Here is another perspective. Zion is small now, and already his equipment is too much for Chelsea to load in and out of the van by herself with Zion and Zoe. What happens when he is ten? Fifteen? My family relies on a single income to provide for all our bills plus all the other expenses related to Zion's care. This is a never ending battle, purchasing new equipment as he grows and progresses...all to accomodate what most kids do naturally on their own. As a father and a man it kills me to not be able to provide all the equipment for Zion on my own. You think I enjoy asking for help? You see our struggle yet you shake your head? How dare you.
This is a battle that no one should have to fight, and when people see Zion their compassion to help restores my faith in mankind. I started this post with two purposes.
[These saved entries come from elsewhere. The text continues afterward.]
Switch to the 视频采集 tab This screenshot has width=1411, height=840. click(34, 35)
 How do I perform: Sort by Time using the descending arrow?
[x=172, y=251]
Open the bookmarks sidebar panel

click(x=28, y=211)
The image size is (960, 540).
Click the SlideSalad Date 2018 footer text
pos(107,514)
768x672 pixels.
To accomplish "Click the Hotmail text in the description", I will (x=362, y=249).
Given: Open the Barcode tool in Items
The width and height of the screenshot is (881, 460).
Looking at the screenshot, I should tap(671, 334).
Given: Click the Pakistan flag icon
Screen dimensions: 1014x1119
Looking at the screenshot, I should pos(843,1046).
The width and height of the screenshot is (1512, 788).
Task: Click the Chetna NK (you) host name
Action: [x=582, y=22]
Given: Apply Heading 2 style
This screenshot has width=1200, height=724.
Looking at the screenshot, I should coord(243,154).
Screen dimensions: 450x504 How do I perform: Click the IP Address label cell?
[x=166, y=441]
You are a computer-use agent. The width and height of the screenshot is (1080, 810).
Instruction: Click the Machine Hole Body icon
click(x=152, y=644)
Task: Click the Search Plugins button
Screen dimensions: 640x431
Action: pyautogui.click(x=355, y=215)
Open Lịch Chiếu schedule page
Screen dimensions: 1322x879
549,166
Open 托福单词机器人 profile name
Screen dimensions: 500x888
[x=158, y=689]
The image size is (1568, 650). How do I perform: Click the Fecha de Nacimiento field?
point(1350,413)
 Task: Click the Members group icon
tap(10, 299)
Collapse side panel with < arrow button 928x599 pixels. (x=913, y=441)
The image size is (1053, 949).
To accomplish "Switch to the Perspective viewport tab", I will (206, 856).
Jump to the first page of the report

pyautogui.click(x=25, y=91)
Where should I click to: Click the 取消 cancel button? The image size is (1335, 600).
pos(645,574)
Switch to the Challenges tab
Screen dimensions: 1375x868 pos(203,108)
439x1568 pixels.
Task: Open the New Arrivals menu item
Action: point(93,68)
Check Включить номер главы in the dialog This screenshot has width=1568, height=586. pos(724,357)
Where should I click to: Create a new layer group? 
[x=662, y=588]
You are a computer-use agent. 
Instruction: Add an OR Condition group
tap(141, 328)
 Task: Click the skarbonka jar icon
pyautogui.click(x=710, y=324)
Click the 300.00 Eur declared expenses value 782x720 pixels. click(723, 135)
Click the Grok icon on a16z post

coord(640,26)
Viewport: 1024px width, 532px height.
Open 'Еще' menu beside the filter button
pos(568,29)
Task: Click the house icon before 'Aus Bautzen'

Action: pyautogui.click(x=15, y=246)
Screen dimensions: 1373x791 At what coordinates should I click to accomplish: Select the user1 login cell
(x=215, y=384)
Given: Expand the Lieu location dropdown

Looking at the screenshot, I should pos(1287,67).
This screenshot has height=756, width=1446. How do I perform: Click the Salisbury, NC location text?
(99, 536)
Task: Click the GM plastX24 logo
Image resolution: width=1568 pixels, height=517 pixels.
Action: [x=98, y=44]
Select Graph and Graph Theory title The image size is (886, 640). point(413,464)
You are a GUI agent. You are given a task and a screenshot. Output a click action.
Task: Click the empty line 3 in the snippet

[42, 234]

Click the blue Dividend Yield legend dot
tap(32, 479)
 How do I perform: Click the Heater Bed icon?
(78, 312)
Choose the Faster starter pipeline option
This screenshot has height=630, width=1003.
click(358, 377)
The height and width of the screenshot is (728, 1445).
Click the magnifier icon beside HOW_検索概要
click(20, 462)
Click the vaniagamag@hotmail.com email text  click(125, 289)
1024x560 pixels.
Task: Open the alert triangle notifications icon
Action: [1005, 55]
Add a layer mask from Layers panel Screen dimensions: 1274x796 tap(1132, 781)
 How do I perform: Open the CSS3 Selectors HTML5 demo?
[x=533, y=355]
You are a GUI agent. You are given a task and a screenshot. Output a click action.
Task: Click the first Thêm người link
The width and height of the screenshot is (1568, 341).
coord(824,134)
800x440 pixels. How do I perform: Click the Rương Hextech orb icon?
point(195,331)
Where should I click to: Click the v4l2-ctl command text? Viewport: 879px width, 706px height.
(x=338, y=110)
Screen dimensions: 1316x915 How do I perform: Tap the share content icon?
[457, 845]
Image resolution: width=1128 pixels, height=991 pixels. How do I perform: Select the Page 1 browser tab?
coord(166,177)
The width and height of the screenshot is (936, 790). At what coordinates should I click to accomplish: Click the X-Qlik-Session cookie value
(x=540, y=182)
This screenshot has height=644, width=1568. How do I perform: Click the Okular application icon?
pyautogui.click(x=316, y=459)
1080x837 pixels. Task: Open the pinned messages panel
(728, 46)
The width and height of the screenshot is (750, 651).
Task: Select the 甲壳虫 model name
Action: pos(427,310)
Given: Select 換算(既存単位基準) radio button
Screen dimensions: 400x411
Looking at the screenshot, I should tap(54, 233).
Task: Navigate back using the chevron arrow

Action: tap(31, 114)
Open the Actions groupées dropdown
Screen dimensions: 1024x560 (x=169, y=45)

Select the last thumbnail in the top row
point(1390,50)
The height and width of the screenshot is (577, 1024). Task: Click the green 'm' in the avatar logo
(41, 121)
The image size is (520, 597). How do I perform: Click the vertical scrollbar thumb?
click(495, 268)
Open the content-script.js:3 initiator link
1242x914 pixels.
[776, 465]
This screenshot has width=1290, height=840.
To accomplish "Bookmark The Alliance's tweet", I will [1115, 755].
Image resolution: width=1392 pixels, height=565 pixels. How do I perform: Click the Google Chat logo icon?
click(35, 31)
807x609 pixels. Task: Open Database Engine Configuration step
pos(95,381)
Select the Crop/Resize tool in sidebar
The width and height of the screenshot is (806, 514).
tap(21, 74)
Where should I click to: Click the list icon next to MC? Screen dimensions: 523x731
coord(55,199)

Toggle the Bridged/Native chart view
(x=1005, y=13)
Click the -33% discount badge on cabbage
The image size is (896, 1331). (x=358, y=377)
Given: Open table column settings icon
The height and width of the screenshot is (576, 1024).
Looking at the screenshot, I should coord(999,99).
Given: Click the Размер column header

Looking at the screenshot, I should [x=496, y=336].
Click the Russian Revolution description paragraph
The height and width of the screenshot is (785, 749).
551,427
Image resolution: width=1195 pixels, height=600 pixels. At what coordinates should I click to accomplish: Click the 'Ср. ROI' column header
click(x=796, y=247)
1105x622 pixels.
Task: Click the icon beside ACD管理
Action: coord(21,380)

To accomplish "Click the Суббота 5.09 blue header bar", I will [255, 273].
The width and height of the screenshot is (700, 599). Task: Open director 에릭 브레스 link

One was to thank those who help, and to show a little bit into what all your compassion towards my family and I has allowed us to provide for Zion. Without this help Zion would not have many opportunities most people take for granted, and it brings us joy to see Zion gain independence through your love. Thank you. The second goal was to open the skeptics eyes to the reality of what we deal with. I assure you, I would love nothing more than to have the ability to take SMA away from this world. I would love to make SMA a thing of the past, or even a condition that a child undergoes treatment and recovers from to never deal with again. Sadly, I would even love the ability to simply stop the progression in Zion, and have to face the already life changing effects it has had on his body. The harsh reality is that I have never seen my almost three year old son take his first steps on his own...and for the record I will go through any means necessary to give him the next best thing...no matter how many shaking heads I get. So next time, stop shaking your head and think for a second what it would be like if your child was going through what Zion is...something is wrong if you don't feel anything but love and compassion in your heart for Zion.
Sorry for the rant, and I hope it all makes sense. Again, thank you for all you do for us, it is not unappreciated.